Dataset entries
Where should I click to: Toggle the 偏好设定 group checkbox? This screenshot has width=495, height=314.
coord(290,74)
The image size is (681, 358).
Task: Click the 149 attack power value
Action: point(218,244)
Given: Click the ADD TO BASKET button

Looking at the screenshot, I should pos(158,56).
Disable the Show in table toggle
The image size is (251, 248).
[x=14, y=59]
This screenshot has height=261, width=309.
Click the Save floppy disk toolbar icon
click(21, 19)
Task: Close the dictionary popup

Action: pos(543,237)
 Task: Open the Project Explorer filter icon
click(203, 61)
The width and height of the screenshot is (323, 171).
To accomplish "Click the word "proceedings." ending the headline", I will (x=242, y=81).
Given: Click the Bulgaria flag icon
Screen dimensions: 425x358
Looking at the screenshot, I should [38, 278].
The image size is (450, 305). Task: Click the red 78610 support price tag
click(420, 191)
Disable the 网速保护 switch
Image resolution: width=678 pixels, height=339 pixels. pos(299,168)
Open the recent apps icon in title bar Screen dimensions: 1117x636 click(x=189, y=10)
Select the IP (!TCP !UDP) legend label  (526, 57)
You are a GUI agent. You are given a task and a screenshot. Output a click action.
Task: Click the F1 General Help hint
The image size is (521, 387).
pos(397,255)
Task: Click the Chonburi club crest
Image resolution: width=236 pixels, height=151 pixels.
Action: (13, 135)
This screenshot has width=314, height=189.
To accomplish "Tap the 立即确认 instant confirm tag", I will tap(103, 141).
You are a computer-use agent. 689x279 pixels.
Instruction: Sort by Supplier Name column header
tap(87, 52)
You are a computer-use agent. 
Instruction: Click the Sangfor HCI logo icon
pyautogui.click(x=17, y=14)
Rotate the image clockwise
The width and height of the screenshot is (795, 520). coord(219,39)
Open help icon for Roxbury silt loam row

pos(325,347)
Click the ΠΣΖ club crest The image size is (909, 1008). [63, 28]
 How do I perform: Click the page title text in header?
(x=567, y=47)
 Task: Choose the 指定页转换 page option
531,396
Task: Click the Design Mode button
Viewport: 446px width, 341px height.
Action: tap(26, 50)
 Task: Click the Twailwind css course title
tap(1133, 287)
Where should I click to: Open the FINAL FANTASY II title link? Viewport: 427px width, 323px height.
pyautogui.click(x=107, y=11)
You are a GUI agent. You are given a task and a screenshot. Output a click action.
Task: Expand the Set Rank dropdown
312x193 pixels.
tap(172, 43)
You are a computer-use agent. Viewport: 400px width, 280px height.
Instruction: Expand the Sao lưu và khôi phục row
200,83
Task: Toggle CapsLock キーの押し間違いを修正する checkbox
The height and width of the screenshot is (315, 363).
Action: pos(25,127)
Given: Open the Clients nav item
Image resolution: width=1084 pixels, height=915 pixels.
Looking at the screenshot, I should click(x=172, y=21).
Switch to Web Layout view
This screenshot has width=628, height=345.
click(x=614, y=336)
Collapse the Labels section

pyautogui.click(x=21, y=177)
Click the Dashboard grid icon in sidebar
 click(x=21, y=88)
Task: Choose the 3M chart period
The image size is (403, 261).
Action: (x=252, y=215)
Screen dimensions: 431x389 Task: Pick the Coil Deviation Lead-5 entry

## [Your instructions]
Return only those lines that run from the one containing "Task: Expand the Set Rank dropdown" through the end of the entries, keeping each exactly as written.

## [Solution below]
Task: Expand the Set Rank dropdown
312x193 pixels.
tap(172, 43)
You are a computer-use agent. Viewport: 400px width, 280px height.
Instruction: Expand the Sao lưu và khôi phục row
200,83
Task: Toggle CapsLock キーの押し間違いを修正する checkbox
The height and width of the screenshot is (315, 363).
Action: pos(25,127)
Given: Open the Clients nav item
Image resolution: width=1084 pixels, height=915 pixels.
Looking at the screenshot, I should click(x=172, y=21).
Switch to Web Layout view
This screenshot has width=628, height=345.
click(x=614, y=336)
Collapse the Labels section

pyautogui.click(x=21, y=177)
Click the Dashboard grid icon in sidebar
 click(x=21, y=88)
Task: Choose the 3M chart period
The image size is (403, 261).
Action: (x=252, y=215)
Screen dimensions: 431x389 Task: Pick the Coil Deviation Lead-5 entry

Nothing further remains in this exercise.